## Objetivo del ejercicio
Copia sin ninguna modificación las líneas siguientes, con todos los ítems.

##### Ítems proporcionados #####

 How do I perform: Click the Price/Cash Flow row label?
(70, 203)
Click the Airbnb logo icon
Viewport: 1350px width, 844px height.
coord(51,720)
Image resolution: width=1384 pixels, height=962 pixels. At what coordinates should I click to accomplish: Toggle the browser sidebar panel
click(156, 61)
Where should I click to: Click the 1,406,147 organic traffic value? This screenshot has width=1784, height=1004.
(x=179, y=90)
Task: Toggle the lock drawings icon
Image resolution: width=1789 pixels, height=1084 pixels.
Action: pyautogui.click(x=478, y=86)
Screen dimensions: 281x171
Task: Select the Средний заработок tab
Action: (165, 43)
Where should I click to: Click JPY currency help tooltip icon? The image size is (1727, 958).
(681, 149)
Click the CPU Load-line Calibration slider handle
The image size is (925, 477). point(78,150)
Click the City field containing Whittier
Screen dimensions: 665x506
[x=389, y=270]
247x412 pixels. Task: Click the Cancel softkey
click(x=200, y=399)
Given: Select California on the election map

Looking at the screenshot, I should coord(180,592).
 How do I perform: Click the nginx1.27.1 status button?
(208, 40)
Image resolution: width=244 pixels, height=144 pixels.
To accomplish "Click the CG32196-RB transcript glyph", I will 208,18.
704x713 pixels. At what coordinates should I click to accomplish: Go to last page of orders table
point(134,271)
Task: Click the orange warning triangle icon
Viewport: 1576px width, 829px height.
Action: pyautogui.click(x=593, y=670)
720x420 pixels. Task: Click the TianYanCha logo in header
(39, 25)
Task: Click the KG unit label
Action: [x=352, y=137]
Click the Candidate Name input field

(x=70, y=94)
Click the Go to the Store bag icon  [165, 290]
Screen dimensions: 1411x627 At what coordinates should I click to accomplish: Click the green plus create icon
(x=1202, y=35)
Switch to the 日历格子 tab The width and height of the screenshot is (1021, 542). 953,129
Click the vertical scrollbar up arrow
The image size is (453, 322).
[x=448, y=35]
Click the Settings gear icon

#####

## Solución
 How do I perform: Click the Price/Cash Flow row label?
(70, 203)
Click the Airbnb logo icon
Viewport: 1350px width, 844px height.
coord(51,720)
Image resolution: width=1384 pixels, height=962 pixels. At what coordinates should I click to accomplish: Toggle the browser sidebar panel
click(156, 61)
Where should I click to: Click the 1,406,147 organic traffic value? This screenshot has width=1784, height=1004.
(x=179, y=90)
Task: Toggle the lock drawings icon
Image resolution: width=1789 pixels, height=1084 pixels.
Action: pyautogui.click(x=478, y=86)
Screen dimensions: 281x171
Task: Select the Средний заработок tab
Action: (165, 43)
Where should I click to: Click JPY currency help tooltip icon? The image size is (1727, 958).
(681, 149)
Click the CPU Load-line Calibration slider handle
The image size is (925, 477). point(78,150)
Click the City field containing Whittier
Screen dimensions: 665x506
[x=389, y=270]
247x412 pixels. Task: Click the Cancel softkey
click(x=200, y=399)
Given: Select California on the election map

Looking at the screenshot, I should coord(180,592).
 How do I perform: Click the nginx1.27.1 status button?
(208, 40)
Image resolution: width=244 pixels, height=144 pixels.
To accomplish "Click the CG32196-RB transcript glyph", I will 208,18.
704x713 pixels. At what coordinates should I click to accomplish: Go to last page of orders table
point(134,271)
Task: Click the orange warning triangle icon
Viewport: 1576px width, 829px height.
Action: pyautogui.click(x=593, y=670)
720x420 pixels. Task: Click the TianYanCha logo in header
(39, 25)
Task: Click the KG unit label
Action: [x=352, y=137]
Click the Candidate Name input field

(x=70, y=94)
Click the Go to the Store bag icon  [165, 290]
Screen dimensions: 1411x627 At what coordinates should I click to accomplish: Click the green plus create icon
(x=1202, y=35)
Switch to the 日历格子 tab The width and height of the screenshot is (1021, 542). 953,129
Click the vertical scrollbar up arrow
The image size is (453, 322).
[x=448, y=35]
Click the Settings gear icon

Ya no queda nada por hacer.